Langit malam Jakarta tahun 1945 menggantung pekat, nyaris tanpa cahaya. Tak ada lampu jalan, tak terdengar deru kendaraan. Hanya suara jangkrik, langkah-langkah hati-hati yang tersembunyi, dan bisikan antar pejuang yang menelusup dalam gelap.
Arga duduk di atas atap rumah kosong di kawasan Senen, ditemani Raka dan Pak Paijo. Udara dingin merambat dari genteng, tapi pikirannya jauh lebih dingin dari malam itu. Di tangannya, secarik kertas yang kembali muncul dari saku jaketnya, tulisan samar hanya tampak saat diterawang di bawah cahaya api.
"Temukan suara Morse yang hilang, ada pada peta lama dan kata-kata yang tak diucapkan."
Alis Arga berkerut. "Ini maksudnya... kantor berita?"
"Bisa jadi kantor berita Antara," jawab Raka, kali ini dengan nada lebih dalam, lebih berat. "Tapi yang dulu belum seperti sekarang. Masih diambil alih dari tangan Jepang. Aksesnya terbatas. Tapi... di sanalah mereka menyimpan salinan asli teks proklamasi."
Ia berhenti sebentar, menatap ke arah jalan yang gelap di kejauhan, seolah membayangkan kembali malam itu.

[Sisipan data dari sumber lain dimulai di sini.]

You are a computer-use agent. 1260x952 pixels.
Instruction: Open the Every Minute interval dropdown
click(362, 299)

"Salinan itu penting, Ga. Sangat penting. Karena bukan teks di Pegangsaan Timur yang pertama kali didengar dunia... tapi versi yang disiarkan dari kantor berita."
Arga mengernyit. "Kalau begitu, berarti..."

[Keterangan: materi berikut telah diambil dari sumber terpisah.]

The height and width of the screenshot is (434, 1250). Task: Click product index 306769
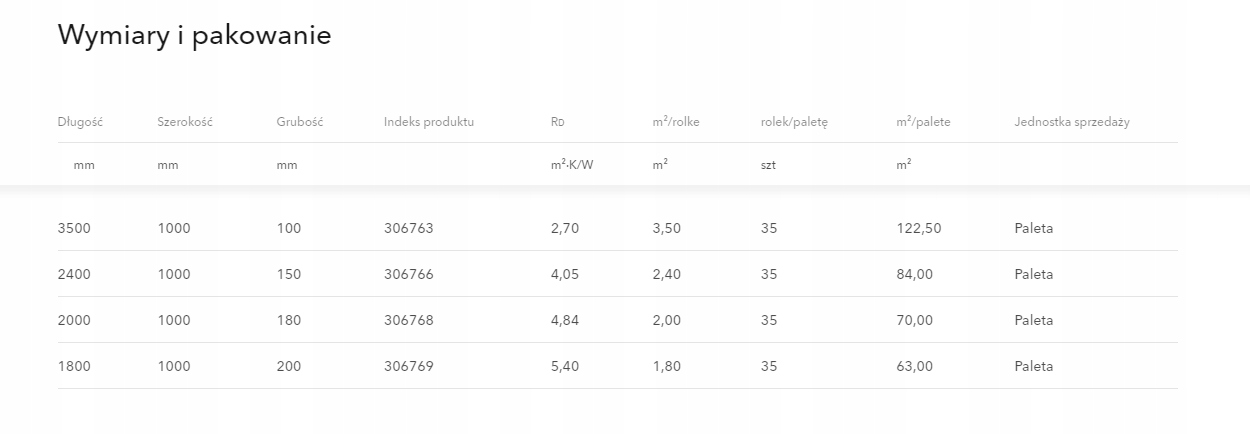coord(408,366)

"Kalau salinan itu hilang, atau lebih parah, sengaja diubah," lanjut Raka, "maka yang tercatat sebagai sejarah bisa berubah. Dunia internasional bisa saja tak pernah tahu bahwa kita menyatakan kemerdekaan. Atau... mereka tahu, tapi dengan teks yang berbeda. Dengan niat yang... bukan dari rakyat."
Arga menelan ludah. Ia mulai menyadari betapa rapuhnya sejarah.
Pak Paijo menimpali dari balik bayang-bayang, suaranya lirih tapi tajam, "Waktu bisa retak bukan karena dilompati... tapi karena disusupi."
"Siapa yang ingin mengubahnya?" tanya Arga, nyaris berbisik.
Raka menatapnya lurus, "Kelompok yang tak ingin Indonesia berdiri dengan kepala sendiri. Mereka ingin proklamasi itu terdengar jinak. Dipelintir. Seolah kita masih setengah tunduk pada kekuatan asing."
Ia menunduk sebentar, lalu menatap jam sakunya sendiri, "Bayangkan, jika satu lembar kertas bisa mengubah satu bangsa. Maka bayangkan... jika kertas itu jatuh ke tangan yang salah."
Jam saku di genggaman Arga berdetak berat, seolah ikut merasakan beban kata-kata itu. Detiknya terasa seperti ketukan palu, sejarah bisa diselamatkan... atau dihancurkan.
Pak Paijo mengangguk, menimpali sambil mengamati langit. "Dan suara Morse yang disebut di situ? Mungkin maksudnya sinyal radio yang digunakan buat mengirim proklamasi ke luar Jawa. Lewat gelombang pendek."
"Kenapa pakai Morse?" tanya Arga, masih mencoba menyusun gambaran besar di kepalanya.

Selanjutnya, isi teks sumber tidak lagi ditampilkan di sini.